Regular expression lookbehind behavior tests

Following are test results that help to elucidate the basic semantics used by regular expression implementations that support capturing groups within variable-length lookbehind.

Lookbehind results in different regex implementations
Regex	Target	Result
Regex	Target	.NET	Java	PCRE	ActionScript	JGsoft
`(?<=(.+))$`	`"abc"`	`$1`: `"abc"`	Unsupported	Unsupported	Unsupported	`$1`: `"abc"`
`(?<=(.+?))$`	`"abc"`	`$1`: `"c"`	Unsupported	Unsupported	Unsupported	`$1`: `"c"`
`(?<=(.{1,3}))$`	`"abc"`	`$1`: `"abc"`	`$1`: `"c"`	Unsupported	Unsupported	`$1`: `"abc"`
`(?<=(.{1,3}?))$`	`"abc"`	`$1`: `"c"`	`$1`: `"c"`	Unsupported	Unsupported	`$1`: `"c"`
`(?<=(.{1,3})(.{1,3}?))$`	`"abc"`	`$1`: `"ab"` `$2`: `"c"`	`$1`: `"b"` `$2`: `"c"`	Unsupported	Unsupported	`$1`: `"ab"` `$2`: `"c"`
`(?<=(.{1,3}?)(.{1,3}))$`	`"abc"`	`$1`: `"a"` `$2`: `"bc"`	`$1`: `"b"` `$2`: `"c"`	Unsupported	Unsupported	`$1`: `"a"` `$2`: `"bc"`
`(?<=(.)\|(..)\|(...))$`	`"abc"`	`$1`: `"c"` `$2` and `$3` don't participate	`$1`: `"c"` `$2` and `$3` don't participate	`$1`: `"c"` `$2` and `$3` don't participate	`$1`: `"c"` `$2` and `$3` don't participate	`$1`: `"c"` `$2` and `$3` don't participate
`(?<=(...)\|(..)\|(.))$`	`"abc"`	`$1`: `"abc"` `$2` and `$3` don't participate	`$1` and `$2` don't participate `$3`: `"c"`	`$1`: `"abc"` `$2` and `$3` don't participate	`$1`: `"abc"` `$2` and `$3` don't participate	`$1`: `"abc"` `$2` and `$3` don't participate

Other regex flavors:

Oniguruma (used by default in Ruby 1.9) supports (?<=a|bc) and (?<=a(?:b|c)|a), but not (?<=ab?) or (?<=a(?:b|cd)).
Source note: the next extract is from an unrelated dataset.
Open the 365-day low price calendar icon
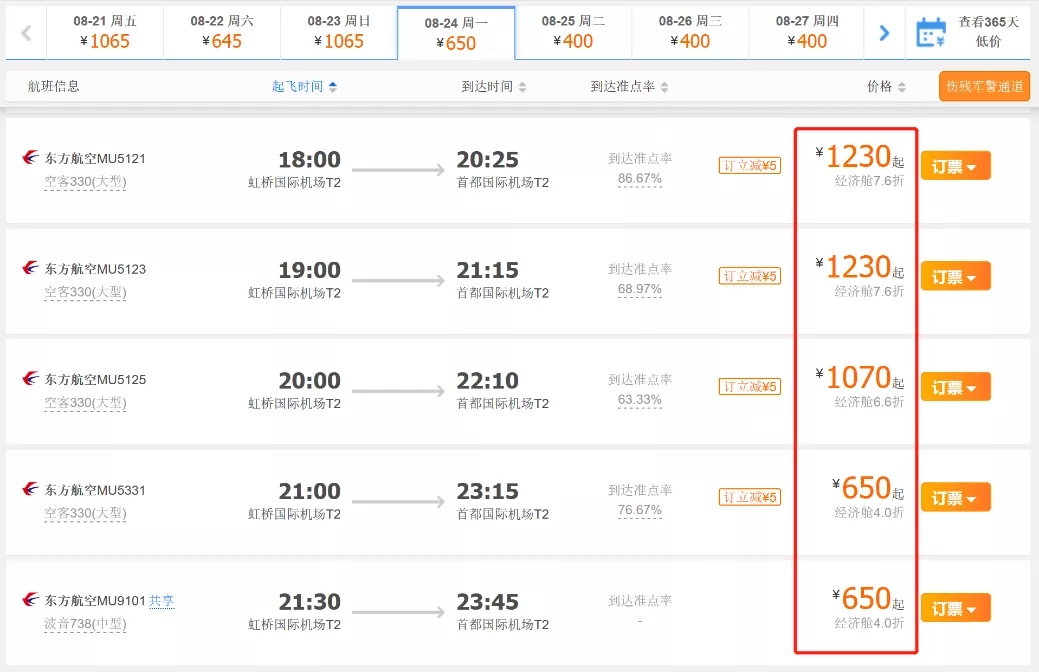Image resolution: width=1039 pixels, height=672 pixels. coord(931,32)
It also doesn't support capturing groups in lookbehind.
Perl, Python, and Boost.Regex support fixed-length lookbehind only: (?<=abc) or (?<=a|b).
ECMAScript 5.1, Ruby 1.8, Tcl, XML Schema/XPath, Go/RE2, and POSIX ERE/BRE do not support lookbehind at all.

.NET's lookbehind is the flagship and ideal. It supports all regex syntax, and provides intuitive greedy and nongreedy behavior. It does this while maintaining the same efficiency as lookahead. Java's lookbehind behavior is different, although this is only observable when capturing groups are used within lookbehind. Java applies lookbehind by going through the target string from right to left, while going through the regex from left to right. .NET goes through both the target string and the regex from right to left, except that the order of alternation is unchanged.
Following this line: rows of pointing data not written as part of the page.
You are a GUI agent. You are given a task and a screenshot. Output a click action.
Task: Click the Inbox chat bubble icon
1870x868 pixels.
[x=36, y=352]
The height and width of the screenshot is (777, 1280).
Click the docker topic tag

Consider the regex (?<=(.{1,3}))$. In Java, backreference 1 when this is tested against "abc" is "c" (unlike .NET, where it's "abc").
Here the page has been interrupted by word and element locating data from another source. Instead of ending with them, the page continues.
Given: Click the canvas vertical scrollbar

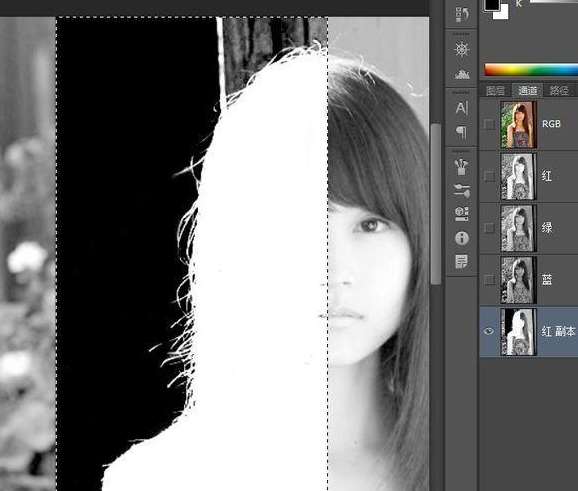Looking at the screenshot, I should click(436, 204).
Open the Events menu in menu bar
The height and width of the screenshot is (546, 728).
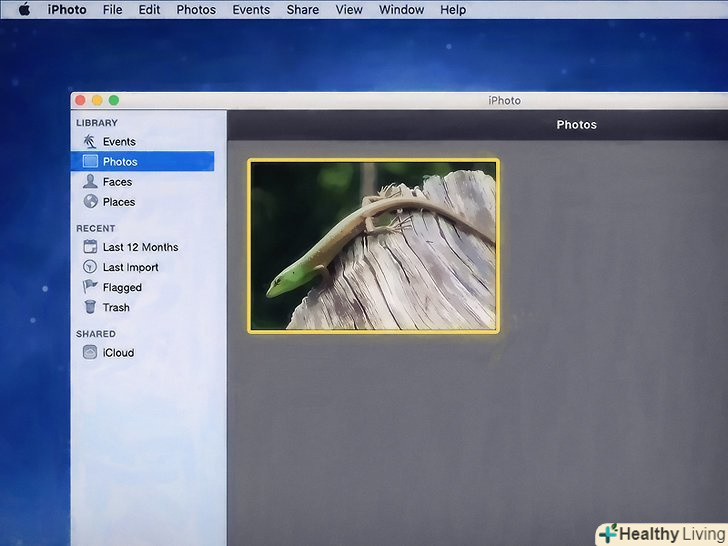(251, 10)
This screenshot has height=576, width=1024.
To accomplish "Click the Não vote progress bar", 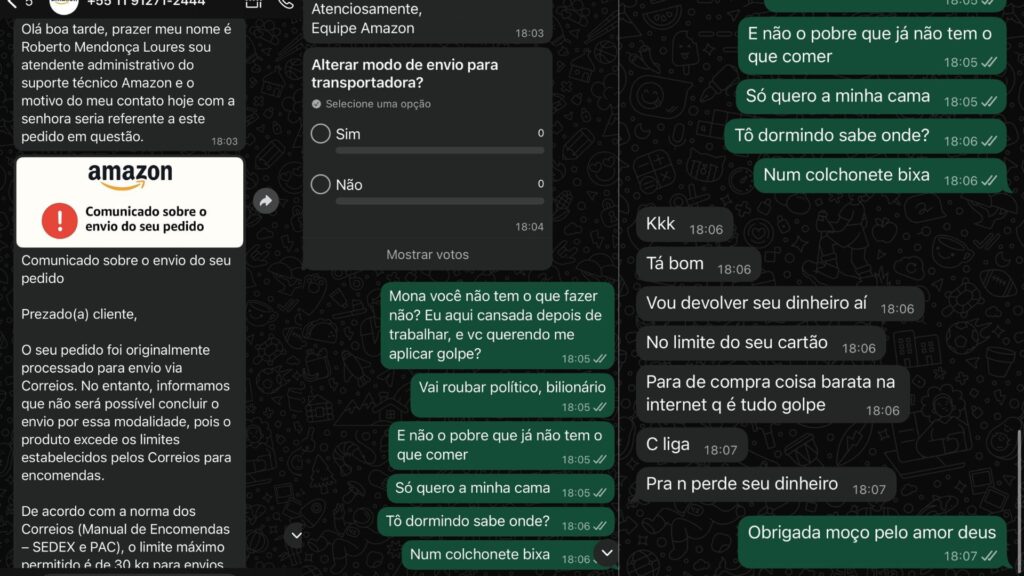I will [440, 201].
.NET applies the regex in reverse, applying it against all text available to the left of the current matching position. It starts after "c". .{1,3} matches three characters, because the quantifier is greedy. The regex engine then concludes the match attempt has succeeded.

Java starts with going back one character, i.e., starting between "b" and "c", applying the regex from left to right. .{1,3} can match one character, so the lookbehind succeeds.

Next, consider the regex (?<=(...)|(..)|(.))$. When tested against "abc" in Java, backreference 3 is "c" (unlike .NET, where backreference 1 is "abc").

Here, the story is the same as before. .NET goes in reverse through the regex and through the target string, but still processes alternation from left to right. Going backwards starting after "c", ... finds a match. Alternation is eager so the lookbehind succeeds immediately.

Java goes back one character. ... fails to match because "c" is the only character available. .. also fails. The lone dot then matches "c".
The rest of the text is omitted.